Mr Cameron himself has, in effect, made that case since disposing of the investment and since becoming Prime Minister. He and George Osborne have said that merely abiding by the narrowest interpretation of the law is not good enough. The Blairmore fund, set up by Mr Cameron’s father, was in no way an example of the “aggressive tax avoidance” described by the Chancellor as “morally repugnant” in his 2012 Budget speech, but there are ethical gradations here. This Government’s record in the unending struggle to reduce tax avoidance and evasion is not terrible, but its credibility is undermined by Mr Cameron’s pride and carelessness.
In our view, therefore, the Prime Minister should be reprimanded for failing to register his offshore fund, but calls for his resignation go too far. Indeed, it would be to devalue the currency of demands for resignation were the official opposition to add to them.

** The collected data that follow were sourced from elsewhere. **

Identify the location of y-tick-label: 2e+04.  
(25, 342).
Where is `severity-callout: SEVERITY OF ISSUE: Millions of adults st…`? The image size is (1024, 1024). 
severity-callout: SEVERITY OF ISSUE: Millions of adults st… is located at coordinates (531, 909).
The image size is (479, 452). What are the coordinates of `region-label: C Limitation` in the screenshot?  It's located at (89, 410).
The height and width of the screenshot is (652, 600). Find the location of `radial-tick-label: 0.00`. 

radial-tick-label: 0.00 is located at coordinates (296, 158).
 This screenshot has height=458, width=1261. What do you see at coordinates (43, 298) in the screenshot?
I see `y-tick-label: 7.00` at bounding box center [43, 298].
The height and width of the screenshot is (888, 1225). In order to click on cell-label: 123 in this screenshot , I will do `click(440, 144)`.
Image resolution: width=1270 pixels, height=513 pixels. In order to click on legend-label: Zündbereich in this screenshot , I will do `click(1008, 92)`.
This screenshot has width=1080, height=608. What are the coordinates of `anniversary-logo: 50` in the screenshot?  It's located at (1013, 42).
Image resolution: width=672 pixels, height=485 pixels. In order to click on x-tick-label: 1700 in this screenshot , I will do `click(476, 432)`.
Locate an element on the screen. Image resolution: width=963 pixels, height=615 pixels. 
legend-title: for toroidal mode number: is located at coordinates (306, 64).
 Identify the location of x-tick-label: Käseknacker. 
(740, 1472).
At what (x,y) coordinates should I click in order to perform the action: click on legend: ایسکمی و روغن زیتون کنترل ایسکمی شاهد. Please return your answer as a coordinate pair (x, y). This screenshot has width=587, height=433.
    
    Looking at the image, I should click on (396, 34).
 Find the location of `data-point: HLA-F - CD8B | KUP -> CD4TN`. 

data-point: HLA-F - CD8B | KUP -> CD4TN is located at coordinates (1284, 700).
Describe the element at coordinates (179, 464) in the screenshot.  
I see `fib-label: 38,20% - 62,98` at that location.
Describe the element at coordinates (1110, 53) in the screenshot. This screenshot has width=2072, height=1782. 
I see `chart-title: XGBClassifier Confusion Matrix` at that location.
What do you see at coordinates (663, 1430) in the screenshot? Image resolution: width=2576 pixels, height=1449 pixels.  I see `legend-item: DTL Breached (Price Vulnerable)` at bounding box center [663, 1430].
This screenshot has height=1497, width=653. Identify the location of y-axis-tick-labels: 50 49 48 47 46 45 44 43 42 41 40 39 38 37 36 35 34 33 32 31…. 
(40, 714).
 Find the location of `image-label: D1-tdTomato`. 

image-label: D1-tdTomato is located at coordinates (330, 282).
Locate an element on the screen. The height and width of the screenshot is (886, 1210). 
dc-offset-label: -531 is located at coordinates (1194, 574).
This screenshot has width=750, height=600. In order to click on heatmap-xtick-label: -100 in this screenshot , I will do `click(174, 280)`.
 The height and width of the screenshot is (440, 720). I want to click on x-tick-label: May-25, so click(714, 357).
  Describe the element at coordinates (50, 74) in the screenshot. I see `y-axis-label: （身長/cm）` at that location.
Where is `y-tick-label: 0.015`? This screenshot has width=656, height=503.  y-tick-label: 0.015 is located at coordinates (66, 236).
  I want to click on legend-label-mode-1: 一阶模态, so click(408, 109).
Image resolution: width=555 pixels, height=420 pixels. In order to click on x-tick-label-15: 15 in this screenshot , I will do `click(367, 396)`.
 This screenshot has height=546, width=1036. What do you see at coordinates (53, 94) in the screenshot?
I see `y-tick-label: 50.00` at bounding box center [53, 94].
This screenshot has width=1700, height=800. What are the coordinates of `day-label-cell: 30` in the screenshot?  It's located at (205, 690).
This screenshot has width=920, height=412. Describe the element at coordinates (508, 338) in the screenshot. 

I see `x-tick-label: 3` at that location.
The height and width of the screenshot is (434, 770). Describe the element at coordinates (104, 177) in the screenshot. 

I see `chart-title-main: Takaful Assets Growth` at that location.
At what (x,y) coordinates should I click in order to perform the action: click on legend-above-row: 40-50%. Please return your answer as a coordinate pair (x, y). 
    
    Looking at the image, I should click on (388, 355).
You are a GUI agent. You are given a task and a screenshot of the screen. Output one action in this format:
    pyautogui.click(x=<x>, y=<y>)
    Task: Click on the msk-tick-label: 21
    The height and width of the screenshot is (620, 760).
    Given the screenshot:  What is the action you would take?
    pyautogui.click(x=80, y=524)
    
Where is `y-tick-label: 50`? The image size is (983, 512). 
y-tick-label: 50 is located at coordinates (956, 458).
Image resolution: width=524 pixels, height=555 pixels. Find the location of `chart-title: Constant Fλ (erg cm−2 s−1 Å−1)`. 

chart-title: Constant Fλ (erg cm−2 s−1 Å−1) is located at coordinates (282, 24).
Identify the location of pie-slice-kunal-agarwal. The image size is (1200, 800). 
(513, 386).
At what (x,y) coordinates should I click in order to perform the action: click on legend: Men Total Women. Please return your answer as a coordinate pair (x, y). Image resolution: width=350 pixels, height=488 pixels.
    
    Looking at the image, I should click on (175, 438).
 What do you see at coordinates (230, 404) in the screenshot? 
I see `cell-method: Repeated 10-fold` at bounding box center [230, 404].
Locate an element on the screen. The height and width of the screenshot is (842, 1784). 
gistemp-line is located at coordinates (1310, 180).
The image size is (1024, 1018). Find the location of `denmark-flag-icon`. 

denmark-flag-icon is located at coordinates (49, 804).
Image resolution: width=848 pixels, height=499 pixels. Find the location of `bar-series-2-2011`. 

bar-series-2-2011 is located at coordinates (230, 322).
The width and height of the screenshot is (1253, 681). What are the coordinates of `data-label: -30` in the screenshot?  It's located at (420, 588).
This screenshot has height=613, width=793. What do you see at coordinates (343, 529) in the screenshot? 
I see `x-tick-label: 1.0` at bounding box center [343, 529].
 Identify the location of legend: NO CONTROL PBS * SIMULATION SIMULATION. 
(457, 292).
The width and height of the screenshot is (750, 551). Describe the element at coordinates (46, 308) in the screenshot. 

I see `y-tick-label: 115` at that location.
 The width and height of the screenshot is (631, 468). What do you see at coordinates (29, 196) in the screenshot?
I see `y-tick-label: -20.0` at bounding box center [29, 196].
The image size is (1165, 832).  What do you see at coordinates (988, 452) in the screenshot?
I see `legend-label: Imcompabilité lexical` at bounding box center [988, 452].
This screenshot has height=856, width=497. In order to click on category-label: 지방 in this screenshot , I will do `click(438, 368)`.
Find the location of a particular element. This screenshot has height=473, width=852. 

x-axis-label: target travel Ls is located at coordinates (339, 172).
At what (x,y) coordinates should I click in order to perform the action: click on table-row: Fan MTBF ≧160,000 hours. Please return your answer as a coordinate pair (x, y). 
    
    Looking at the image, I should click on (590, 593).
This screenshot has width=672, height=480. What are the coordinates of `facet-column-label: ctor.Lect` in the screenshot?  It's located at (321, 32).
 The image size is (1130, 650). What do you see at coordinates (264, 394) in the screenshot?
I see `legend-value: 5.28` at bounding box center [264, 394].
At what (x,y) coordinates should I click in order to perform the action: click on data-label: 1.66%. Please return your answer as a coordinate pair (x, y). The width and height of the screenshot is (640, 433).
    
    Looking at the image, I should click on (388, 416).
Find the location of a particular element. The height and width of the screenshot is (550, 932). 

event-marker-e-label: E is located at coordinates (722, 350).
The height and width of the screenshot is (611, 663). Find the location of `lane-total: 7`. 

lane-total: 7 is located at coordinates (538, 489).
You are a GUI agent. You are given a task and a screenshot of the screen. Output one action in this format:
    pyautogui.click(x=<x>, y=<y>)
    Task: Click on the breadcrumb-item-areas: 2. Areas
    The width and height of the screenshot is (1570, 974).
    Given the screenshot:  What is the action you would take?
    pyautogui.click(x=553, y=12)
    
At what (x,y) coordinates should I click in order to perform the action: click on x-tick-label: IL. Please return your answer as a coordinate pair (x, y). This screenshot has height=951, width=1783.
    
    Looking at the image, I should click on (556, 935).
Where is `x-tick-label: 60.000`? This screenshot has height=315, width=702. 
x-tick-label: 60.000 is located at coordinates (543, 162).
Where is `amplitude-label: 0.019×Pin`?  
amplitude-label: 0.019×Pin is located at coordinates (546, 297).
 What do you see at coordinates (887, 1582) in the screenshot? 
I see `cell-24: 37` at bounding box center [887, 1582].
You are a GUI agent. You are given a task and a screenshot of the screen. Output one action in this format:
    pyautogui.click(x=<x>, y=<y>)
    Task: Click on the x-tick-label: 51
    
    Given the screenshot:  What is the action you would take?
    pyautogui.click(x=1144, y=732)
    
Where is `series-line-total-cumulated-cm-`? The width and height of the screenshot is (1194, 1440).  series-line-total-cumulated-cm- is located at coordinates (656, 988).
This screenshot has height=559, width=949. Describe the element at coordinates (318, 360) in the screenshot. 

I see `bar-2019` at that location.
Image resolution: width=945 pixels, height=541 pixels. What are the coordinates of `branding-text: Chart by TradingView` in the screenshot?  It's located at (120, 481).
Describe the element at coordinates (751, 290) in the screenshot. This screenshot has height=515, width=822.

On a purely practical level, the Prime Minister’s resignation would in any case be against the national interest. If it took effect immediately, it would probably mean that Mr Osborne took over until a Conservative leadership election could be held, at which point Boris Johnson would become Prime Minister. Whether or not that happened before the referendum on 23 June, such turbulence would only assist the cause of those who want to break up the European Union, and thus possibly the United Kingdom too.
Raging at the Prime Minister’s hypocrisy might make some people feel better, but it will do nothing to make global tax regimes more transparent. Some of the other policies that have been much touted this week are equally beside the point. This newspaper has always been in favour of openness, but requiring politicians to publish their tax returns would, by definition, do little to curb the use of tax-avoiding vehicles. Publishing the tax returns of all citizens, as they do in Norway, Sweden and Finland, might be an even better idea in principle, but again would disclose only income and assets that were liable to tax.
In the end, there is no alternative to the hard and unglamorous work of international negotiation. If Mr Cameron has been embarrassed into redoubling his efforts at next month’s tax conference, so much the better.